Your answer should consist of the lines below that hold the word "divider".

#### DATASET RECORDS

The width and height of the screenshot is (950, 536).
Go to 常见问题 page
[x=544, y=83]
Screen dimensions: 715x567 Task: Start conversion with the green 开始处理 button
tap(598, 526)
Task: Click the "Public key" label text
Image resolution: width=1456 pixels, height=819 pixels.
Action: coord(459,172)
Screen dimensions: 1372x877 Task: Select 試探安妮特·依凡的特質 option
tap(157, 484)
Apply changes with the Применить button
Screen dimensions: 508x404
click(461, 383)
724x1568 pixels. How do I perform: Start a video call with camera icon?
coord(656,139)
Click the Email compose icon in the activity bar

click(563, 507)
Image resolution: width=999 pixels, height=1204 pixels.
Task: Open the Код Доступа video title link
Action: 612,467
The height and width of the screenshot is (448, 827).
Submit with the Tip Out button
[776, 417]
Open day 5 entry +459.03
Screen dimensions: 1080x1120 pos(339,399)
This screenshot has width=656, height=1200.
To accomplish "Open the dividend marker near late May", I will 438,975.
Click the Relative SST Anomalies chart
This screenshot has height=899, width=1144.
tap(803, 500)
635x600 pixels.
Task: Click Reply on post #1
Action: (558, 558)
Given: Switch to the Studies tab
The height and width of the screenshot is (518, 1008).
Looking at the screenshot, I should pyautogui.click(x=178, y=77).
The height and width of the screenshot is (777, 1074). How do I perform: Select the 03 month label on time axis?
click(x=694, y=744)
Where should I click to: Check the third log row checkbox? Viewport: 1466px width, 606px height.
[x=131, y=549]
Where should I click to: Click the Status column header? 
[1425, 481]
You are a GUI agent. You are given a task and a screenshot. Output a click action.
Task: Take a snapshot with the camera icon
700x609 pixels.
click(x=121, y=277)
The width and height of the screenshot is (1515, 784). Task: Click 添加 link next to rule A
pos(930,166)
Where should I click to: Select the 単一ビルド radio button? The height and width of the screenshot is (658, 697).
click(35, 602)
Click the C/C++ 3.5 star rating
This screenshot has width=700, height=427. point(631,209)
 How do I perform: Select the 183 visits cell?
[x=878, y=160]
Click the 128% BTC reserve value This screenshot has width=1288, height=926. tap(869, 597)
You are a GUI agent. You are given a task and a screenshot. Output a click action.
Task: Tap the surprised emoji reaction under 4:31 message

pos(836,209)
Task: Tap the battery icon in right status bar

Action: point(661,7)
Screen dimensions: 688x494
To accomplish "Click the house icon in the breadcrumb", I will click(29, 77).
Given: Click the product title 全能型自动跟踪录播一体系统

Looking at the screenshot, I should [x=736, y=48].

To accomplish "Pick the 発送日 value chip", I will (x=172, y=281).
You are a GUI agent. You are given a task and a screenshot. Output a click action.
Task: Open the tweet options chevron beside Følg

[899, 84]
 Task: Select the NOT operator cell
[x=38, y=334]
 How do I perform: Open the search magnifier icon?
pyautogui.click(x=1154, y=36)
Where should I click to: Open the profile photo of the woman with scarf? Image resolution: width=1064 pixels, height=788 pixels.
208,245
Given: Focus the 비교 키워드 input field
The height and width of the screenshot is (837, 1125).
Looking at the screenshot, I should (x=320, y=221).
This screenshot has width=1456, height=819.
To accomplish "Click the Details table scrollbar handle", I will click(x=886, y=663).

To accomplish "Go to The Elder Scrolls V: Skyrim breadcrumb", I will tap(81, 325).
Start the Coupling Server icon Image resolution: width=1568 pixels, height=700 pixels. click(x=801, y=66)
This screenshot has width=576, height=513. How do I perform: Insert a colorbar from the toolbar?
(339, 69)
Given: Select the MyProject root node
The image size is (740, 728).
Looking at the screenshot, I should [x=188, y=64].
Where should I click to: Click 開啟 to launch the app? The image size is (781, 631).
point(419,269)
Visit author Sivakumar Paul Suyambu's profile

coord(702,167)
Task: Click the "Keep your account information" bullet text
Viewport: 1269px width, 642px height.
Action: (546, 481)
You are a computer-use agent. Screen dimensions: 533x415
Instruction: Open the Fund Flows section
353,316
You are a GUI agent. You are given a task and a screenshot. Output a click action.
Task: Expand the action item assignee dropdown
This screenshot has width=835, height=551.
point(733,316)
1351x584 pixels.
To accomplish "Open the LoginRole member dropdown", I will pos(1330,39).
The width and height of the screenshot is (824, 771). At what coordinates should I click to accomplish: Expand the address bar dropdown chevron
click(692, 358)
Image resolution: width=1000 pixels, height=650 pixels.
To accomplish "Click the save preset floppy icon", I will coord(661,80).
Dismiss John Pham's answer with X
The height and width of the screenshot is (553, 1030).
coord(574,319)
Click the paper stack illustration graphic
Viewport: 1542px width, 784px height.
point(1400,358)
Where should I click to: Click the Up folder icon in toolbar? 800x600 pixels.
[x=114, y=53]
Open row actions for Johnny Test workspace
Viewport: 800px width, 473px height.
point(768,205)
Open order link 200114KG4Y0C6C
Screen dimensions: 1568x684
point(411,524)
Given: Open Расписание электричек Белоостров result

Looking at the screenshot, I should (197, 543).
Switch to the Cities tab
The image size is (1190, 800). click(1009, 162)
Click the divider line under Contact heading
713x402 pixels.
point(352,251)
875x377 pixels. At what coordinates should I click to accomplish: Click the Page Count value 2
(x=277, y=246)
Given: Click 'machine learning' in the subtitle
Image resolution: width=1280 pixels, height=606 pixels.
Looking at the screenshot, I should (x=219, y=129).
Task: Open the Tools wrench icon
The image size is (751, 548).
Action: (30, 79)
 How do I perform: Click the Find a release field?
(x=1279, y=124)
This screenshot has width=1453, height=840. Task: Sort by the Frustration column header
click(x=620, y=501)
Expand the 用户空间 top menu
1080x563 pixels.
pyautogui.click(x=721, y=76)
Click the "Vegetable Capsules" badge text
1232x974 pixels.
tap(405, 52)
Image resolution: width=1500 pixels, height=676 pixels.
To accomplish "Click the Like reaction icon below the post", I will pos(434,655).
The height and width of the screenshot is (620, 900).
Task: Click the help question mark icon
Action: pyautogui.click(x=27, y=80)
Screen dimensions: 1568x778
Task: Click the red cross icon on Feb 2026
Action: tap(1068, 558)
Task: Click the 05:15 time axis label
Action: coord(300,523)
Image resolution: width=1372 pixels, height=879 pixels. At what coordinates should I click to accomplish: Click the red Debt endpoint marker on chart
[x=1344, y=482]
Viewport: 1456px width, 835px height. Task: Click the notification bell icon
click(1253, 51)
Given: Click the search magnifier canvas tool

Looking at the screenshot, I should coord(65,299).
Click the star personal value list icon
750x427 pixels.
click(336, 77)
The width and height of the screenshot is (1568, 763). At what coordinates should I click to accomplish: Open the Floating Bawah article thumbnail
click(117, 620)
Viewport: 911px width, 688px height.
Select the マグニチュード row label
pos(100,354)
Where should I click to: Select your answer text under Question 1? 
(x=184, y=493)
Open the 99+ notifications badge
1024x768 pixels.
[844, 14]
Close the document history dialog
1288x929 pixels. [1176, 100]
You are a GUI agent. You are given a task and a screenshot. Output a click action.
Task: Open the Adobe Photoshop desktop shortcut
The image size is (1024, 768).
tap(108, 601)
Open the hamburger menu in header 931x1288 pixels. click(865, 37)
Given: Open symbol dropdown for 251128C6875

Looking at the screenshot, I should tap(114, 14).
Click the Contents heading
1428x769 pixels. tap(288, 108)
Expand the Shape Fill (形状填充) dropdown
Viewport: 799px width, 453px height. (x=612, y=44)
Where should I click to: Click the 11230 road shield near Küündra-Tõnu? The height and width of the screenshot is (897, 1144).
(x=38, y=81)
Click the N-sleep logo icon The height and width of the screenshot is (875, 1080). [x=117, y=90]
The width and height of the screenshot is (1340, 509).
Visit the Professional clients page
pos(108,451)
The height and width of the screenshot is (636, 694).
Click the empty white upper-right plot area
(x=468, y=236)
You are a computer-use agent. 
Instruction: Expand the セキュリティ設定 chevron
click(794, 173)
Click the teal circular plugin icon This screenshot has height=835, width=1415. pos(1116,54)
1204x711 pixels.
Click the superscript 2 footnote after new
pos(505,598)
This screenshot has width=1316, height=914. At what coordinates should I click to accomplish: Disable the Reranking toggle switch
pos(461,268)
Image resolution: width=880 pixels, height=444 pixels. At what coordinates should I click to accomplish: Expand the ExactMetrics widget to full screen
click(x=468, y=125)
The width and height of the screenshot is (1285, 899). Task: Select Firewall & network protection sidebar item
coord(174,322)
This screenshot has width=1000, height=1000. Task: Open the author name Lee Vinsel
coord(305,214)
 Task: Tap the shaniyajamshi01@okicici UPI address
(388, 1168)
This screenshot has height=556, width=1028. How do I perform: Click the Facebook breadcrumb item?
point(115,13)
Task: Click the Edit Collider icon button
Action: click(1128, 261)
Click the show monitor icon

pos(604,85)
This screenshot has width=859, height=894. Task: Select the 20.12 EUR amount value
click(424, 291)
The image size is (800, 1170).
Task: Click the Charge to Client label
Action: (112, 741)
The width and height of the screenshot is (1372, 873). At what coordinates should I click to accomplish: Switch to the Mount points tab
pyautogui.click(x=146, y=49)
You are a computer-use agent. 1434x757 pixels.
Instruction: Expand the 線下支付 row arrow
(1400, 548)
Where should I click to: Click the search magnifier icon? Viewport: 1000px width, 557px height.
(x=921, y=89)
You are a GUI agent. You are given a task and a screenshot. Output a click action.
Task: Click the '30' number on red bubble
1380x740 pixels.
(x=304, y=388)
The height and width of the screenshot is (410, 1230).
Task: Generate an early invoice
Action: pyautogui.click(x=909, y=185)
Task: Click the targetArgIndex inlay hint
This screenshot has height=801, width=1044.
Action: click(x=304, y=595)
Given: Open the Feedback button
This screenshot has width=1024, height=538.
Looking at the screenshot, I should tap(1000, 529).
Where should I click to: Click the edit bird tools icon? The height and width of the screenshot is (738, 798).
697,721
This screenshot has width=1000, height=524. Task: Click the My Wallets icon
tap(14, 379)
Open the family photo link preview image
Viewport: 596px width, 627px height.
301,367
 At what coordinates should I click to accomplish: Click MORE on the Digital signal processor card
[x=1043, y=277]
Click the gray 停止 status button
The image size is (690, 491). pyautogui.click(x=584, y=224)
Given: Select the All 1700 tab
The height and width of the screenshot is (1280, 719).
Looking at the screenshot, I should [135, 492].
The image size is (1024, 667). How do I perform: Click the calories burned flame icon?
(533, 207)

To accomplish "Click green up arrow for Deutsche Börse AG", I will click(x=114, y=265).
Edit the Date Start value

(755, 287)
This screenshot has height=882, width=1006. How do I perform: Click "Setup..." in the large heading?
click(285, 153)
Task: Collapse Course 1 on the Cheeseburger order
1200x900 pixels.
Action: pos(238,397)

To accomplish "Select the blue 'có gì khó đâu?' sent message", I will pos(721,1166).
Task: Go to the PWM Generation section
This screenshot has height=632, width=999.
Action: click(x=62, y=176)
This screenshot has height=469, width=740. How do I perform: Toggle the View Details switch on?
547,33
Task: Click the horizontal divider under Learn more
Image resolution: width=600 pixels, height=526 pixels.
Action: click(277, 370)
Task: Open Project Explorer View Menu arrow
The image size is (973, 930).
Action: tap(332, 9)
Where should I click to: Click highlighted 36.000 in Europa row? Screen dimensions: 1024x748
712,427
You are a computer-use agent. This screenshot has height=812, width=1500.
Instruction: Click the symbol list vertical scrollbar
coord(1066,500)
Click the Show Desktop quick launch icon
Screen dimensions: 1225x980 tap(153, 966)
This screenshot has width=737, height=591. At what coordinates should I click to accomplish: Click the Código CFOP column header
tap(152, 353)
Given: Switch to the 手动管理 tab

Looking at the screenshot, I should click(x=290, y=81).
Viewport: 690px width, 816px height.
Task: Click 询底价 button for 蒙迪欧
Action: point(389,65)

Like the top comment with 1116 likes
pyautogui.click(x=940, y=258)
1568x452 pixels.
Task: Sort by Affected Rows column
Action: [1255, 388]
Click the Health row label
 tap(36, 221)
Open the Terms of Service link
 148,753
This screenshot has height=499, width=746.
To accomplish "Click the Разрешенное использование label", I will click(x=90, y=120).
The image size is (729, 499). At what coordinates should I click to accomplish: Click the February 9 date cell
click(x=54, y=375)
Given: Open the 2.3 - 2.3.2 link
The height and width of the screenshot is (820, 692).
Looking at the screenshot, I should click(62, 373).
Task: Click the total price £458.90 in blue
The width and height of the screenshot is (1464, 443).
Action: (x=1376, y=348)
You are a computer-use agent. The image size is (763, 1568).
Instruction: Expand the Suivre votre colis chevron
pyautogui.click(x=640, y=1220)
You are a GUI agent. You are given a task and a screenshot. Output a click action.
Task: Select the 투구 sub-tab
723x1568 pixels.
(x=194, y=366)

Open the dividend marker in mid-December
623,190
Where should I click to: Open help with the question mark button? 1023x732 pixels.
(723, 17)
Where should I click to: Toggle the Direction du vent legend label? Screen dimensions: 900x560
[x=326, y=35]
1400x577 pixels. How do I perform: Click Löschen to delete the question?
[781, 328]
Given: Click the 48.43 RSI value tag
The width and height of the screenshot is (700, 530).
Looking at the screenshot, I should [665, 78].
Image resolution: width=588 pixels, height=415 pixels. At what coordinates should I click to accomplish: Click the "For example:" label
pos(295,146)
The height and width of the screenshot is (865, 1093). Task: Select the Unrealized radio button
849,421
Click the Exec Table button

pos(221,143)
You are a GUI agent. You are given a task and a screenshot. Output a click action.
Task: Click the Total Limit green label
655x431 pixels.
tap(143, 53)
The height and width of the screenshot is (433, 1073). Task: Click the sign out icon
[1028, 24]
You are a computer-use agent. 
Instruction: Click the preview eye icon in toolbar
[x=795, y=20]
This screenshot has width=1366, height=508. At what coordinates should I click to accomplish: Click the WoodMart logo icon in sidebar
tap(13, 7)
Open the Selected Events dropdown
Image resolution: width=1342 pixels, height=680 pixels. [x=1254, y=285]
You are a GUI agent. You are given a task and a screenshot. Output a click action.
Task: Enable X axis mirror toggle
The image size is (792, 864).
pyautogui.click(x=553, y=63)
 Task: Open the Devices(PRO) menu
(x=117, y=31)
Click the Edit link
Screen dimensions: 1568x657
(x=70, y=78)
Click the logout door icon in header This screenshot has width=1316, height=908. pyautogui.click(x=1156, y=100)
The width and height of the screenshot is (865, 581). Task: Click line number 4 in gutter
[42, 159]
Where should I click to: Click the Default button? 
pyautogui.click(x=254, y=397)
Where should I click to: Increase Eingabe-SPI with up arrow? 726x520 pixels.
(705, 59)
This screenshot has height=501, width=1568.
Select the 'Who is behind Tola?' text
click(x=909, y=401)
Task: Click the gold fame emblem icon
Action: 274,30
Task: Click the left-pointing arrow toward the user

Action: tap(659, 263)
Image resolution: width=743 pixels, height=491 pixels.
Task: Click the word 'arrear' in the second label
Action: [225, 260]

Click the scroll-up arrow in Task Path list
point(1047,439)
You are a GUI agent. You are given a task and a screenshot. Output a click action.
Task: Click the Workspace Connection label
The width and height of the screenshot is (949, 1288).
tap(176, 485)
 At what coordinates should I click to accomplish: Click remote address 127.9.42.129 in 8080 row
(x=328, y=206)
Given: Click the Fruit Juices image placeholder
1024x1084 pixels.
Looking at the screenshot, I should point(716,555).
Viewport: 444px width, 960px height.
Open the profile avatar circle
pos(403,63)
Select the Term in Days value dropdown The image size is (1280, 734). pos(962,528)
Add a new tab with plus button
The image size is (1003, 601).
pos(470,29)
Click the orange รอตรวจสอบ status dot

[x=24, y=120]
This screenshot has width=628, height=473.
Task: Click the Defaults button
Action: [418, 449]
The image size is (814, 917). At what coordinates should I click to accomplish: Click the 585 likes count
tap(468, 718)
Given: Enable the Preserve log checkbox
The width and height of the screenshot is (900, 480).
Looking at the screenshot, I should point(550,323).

########

● **THE ANSWER**:
Click the divider line under Contact heading
Task: Click the horizontal divider under Learn more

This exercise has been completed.